Vector construction and cell transfection All transfections were performed in A172 and U251 cells. Three targeted inhibited SNHG1 RNAs, three targeted inhibited RRAS2 RNAs, and negative control RNA were purchased from GenePharma (Shanghai, China). MiR-128-3p mimics and miR-NC were synthesized by RiboBio. A172 and U251 cells were inoculated into 6-well plates the day before transfection, ensuring a cell density of 30%−50% for the next day of transfection. Transfections were performed according to the Lipofectamine 2000 (Invitrogen) manufacturer’s instructions. Then, glioblastoma cells were cultured in DMEM medium containing 10% FBS for 24−48 h. Finally, the cells were collected and transfection efficiency was determined by the quantitative real-time polymerase chain reaction (qRT PCR) or western blot analysis.
Transwell migration and invasion assays To assess the migration and invasion potential of cells, we used 8 μm pore size Transwell chambers (Corning, Corning, NY, USA). The Transwell chambers were covered or uncovered with 50 μL Matrigel (1:10 dilution; BD Biosciences, San Jose, CA, USA). The transfected cells were harvested and dissociated into single cell suspensions. Next, approximately 50,000 cells in 100 µL of serum-free medium were added to the upper chamber, and 500 μL of medium containing 20% FBS was added to the lower chamber. After 24 h of incubation, the cells above the membrane were removed, and the cells that penetrated the membrane were fixed with methanol plus acetone and stained with 1% Crystal Violet. Cells that underwent migration or invasion were counted using at least three randomly selected microscope fields.

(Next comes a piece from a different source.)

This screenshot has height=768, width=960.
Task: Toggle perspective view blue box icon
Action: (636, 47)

Luciferase reporter assay The SNHG1 fragment containing the miR-128-3p binding site was cloned into the downstream site of the pmiR-RB-ReportTM dual luciferase miRNA target gene and the 3ʹ-UTR plasmid vector Renilla luciferase (hRlc) gene to construct the SNHG1 wild type reporter vector (SNHG1 Wt:UUGUGUGUGAUAGCACUGUGG). Similarly, the corresponding mutant with the miR-128-3p binding site was synthesized to construct the SNHG1 mutantreporter vector (SNHG1 Mut: UUGUGUGUGAUAGGUGACACG). The dual luciferase reporter plasmids of WT-SNHG1 or MUT-SNHG1 and miR-NC or miR-128-3p mimics were then co-transfected into A172 and U251 cells using Lipofectamine 2000 (Invitrogen). At a total of 24 h after transfection, the relative luciferase activity was measured using a dual luciferase reporter kit (Promega, Milwaukee, WI, USA). Relative luciferase activity was expressed as the ratio of Renilla luciferase activity to firefly luciferase activity.

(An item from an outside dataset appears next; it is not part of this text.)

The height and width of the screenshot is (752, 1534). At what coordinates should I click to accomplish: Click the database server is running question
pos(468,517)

Statistical analysis GraphPad Prism 8.0 (GraphPad Software, La Jolla, CA, USA) was used to analyze the data and for graphing. Data are shown as the mean ± standard deviation (SD) of at least three independent experiments, and were analyzed using a two-tailed, unpaired Student’s t-test. A value of p < 0.05 was considered a significant difference. The values of p < 0.05, p < 0.01, and p < 0.001 are indicated by *, **, and ***, respectively, in the figures.